• _WHAT TO PRODUCE_: Which lines in the records below contain the word "chevron"? Copy each of them in full.

• _MATERIAL FOR THE TASK_:
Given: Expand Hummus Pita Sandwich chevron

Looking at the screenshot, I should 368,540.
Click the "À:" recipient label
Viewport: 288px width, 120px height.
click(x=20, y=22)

• _THE REPLY_:
Given: Expand Hummus Pita Sandwich chevron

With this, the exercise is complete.